A verbatim reproduction of the lines below, from the line containing "You are a GUI" through the line containing "384x466 pixels.", both ends included, is the whole required output.

───── RECORDS FOR THE TASK

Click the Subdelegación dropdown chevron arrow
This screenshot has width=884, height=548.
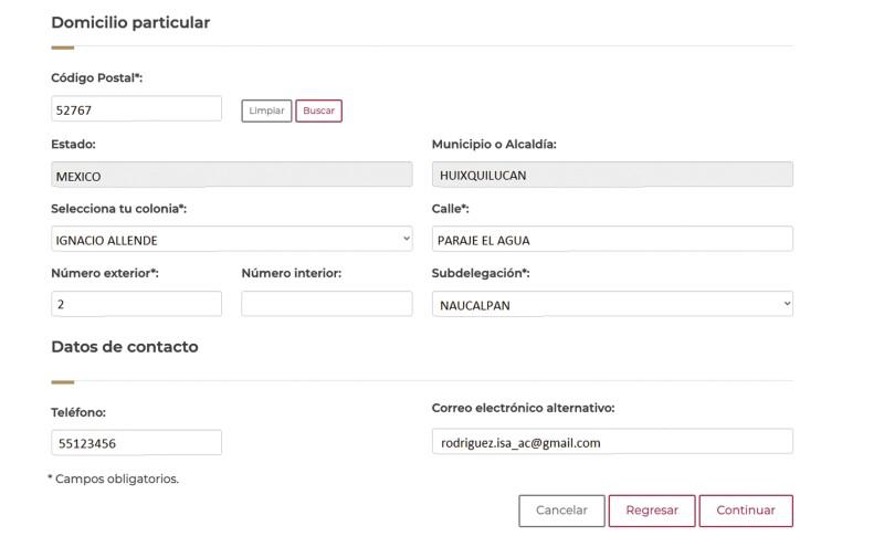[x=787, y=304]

──────────
───── RECORDS FOR THE TASK

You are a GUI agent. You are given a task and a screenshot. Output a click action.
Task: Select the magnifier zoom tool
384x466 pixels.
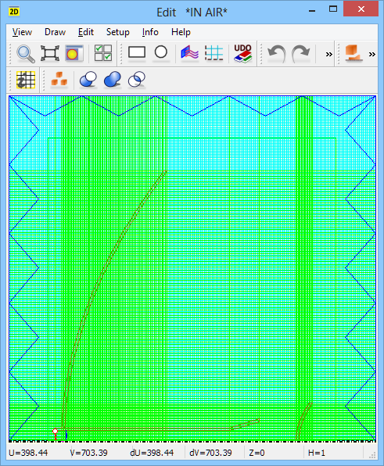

──────────

**TASK RESPONSE:**
You are a GUI agent. You are given a task and a screenshot. Output a click action.
Task: Select the magnifier zoom tool
384x466 pixels.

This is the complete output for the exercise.